I wasn’t sure how I was going to suddenly pass a subject that had long eluded me in such a short period of time. But somehow this feat was not only possible, it was eventually achievable. In hindsight, this perceived achievement in the remedial summer course likely had less to do with my sudden aptitude for understanding and conversing in the French language and more to do with my parents – thankfully – being good friends with the summer instructor assigned to teach me. I have had the nagging suspicion over the years that perhaps bribery may have played a role in my eventual academic success that summer. However, both of my parents have repeatedly denied this unsubstantiated accusation.

In any case, I did ultimately pack up and move out west once I finished my studies, swearing that I would never come back to Quebec – the province I had once called home but had never really felt at home in.

***

I often tell my colleagues and friends in Alberta that my self-imposed exile from Quebec to the prairies 16 years ago was due to my poor grasp of the French language. Half-jokingly, I would describe to others how I would regularly communicate with Francophones using very simple sentences made up of only nouns and unconjugated verbs. And if that failed, I would often resort to pantomiming actions and making rudimentary sounds with my mouth to communicate my wants and needs to others. This was my daily battle in Quebec.
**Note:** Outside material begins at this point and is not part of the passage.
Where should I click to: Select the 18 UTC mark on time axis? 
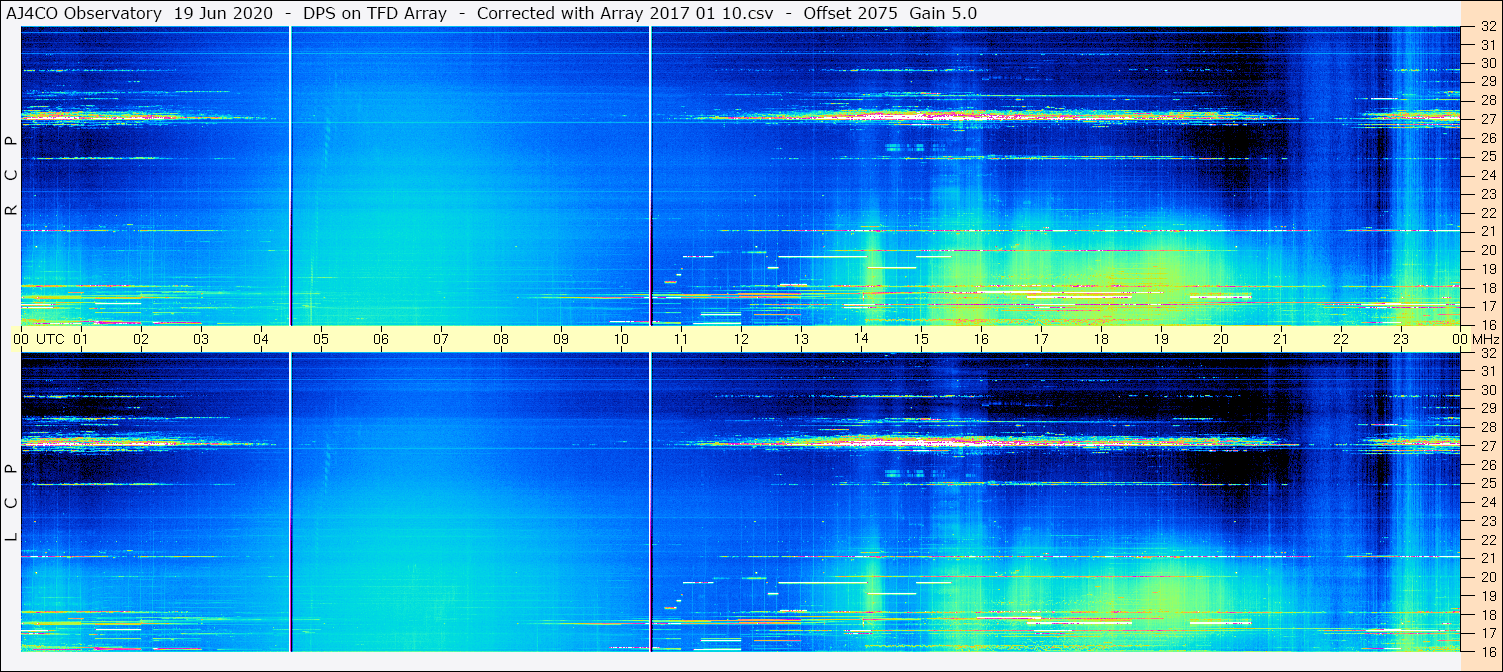[1101, 339]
It wasn’t until recently that I decided to finally learn French, starting from the very basics. For months now, I have worked my way through Pimsleur courses and Duolingo lessons, building my capacity to understand and communicate in French at a very basic level. And my success feels glorious.

My wife – a former French teacher herself – often scoffs at any attempt I make at practicing my newfangled set of skills out loud with her. My English accent bleeds through thickly and inarticulately, which she has described as not only primitive but fiercely unattractive. But I am no quitter. Despite her insistence that I never speak in French in her presence, I continue on with my studies, listening to my lessons on my old iPod while I do the dishes every night. I will speak French, I promise myself nightly. I am committed.

Honestly, I have been looking forward to writing this blog entry for some time. As my children entered an early French immersion program at their school and practiced what they were learning in their respective classrooms at home with their mother, they quickly surpassed my very limited abilities with speaking and comprehending the language. My history as an anglophone living in Quebec – moving to western Canada because of my inadequacies (perceived or real) with the French language – has been an ongoing fight. And while I have struggled with feelings of whether I ever belonged in Quebec, I didn’t want to feel like an outsider within my own family again – especially not now with my own wife and young children.

And for the first time in my life, maybe, I won’t.